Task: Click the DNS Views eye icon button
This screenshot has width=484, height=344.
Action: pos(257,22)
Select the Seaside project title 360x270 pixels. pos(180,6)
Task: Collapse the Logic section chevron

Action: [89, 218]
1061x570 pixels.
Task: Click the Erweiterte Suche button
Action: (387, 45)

--

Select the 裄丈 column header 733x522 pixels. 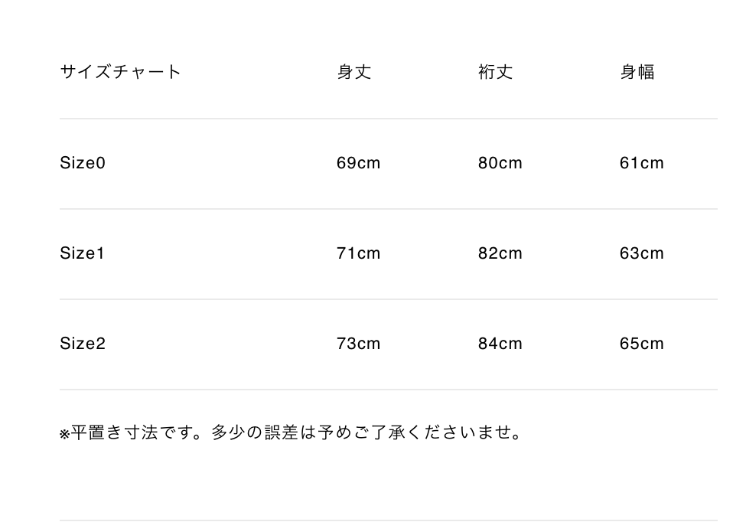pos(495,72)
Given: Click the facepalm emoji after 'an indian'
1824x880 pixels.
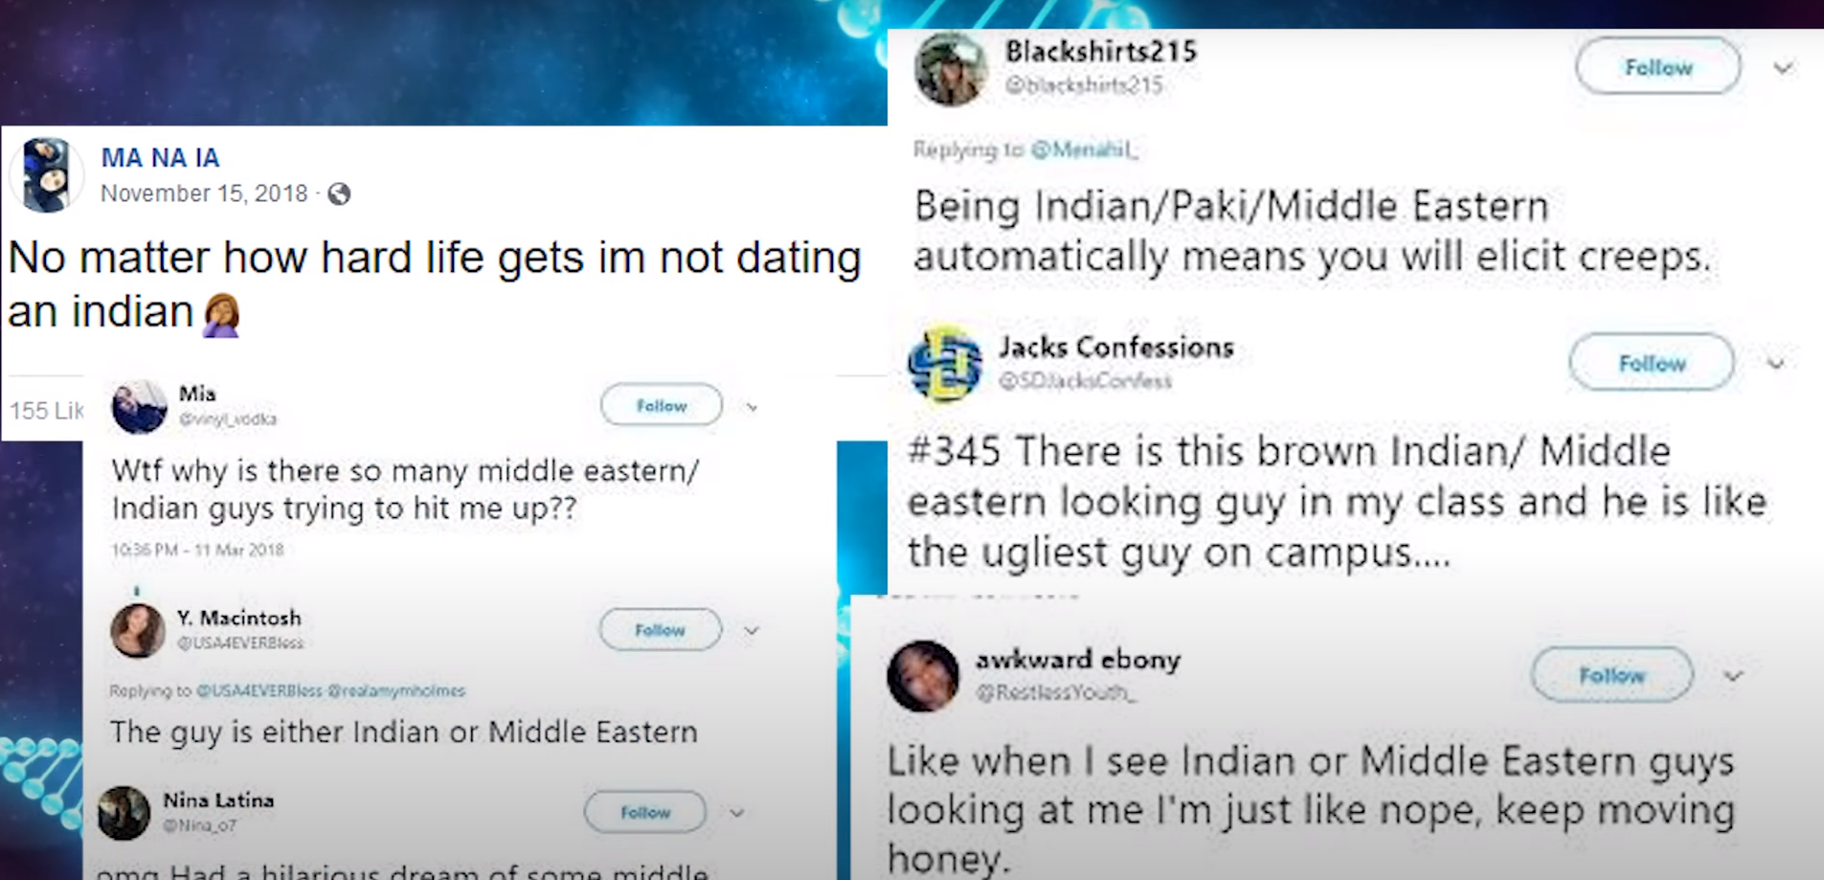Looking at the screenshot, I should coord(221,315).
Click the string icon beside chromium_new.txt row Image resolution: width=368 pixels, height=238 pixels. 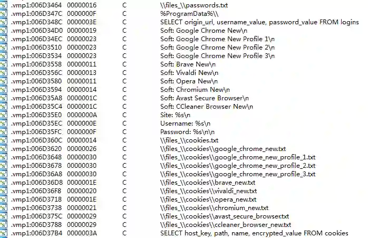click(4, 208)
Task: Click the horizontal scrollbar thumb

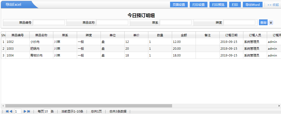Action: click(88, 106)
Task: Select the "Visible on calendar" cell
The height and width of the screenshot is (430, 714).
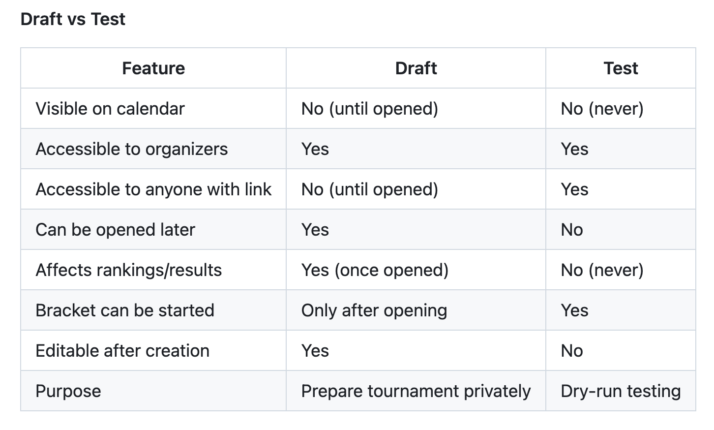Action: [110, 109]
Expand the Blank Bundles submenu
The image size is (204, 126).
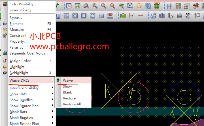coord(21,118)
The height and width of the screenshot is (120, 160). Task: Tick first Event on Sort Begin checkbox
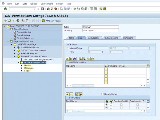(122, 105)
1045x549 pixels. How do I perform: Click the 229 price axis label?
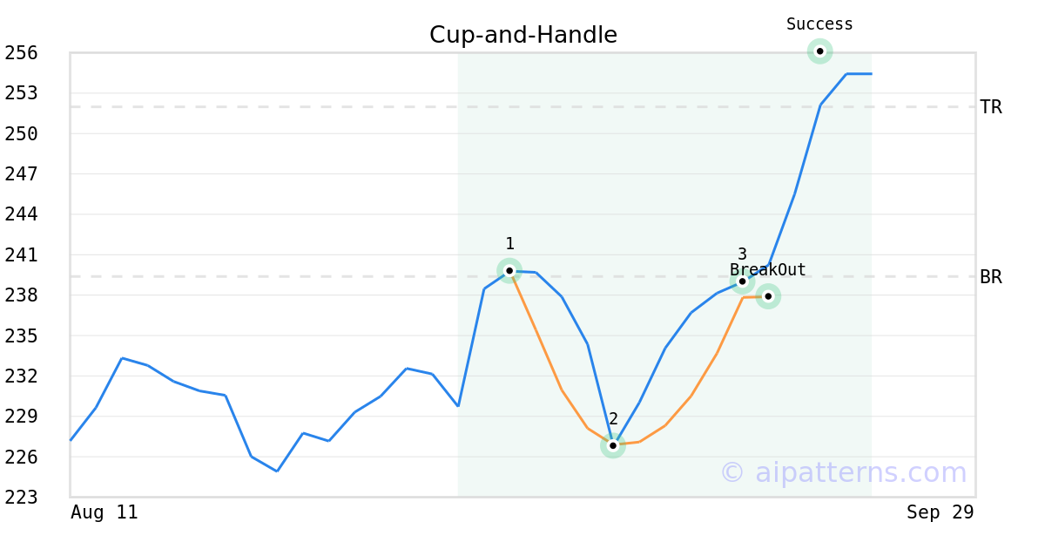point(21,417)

TASK GOAL - Each line in the listing above from the one containing "Task: Click the DNS Views eye icon button" through the one containing "Select the Seaside" should be repeated exactly, and no other line.

REPLY -
Task: Click the DNS Views eye icon button
This screenshot has width=484, height=344.
Action: pos(257,22)
Select the Seaside project title 360x270 pixels. pos(180,6)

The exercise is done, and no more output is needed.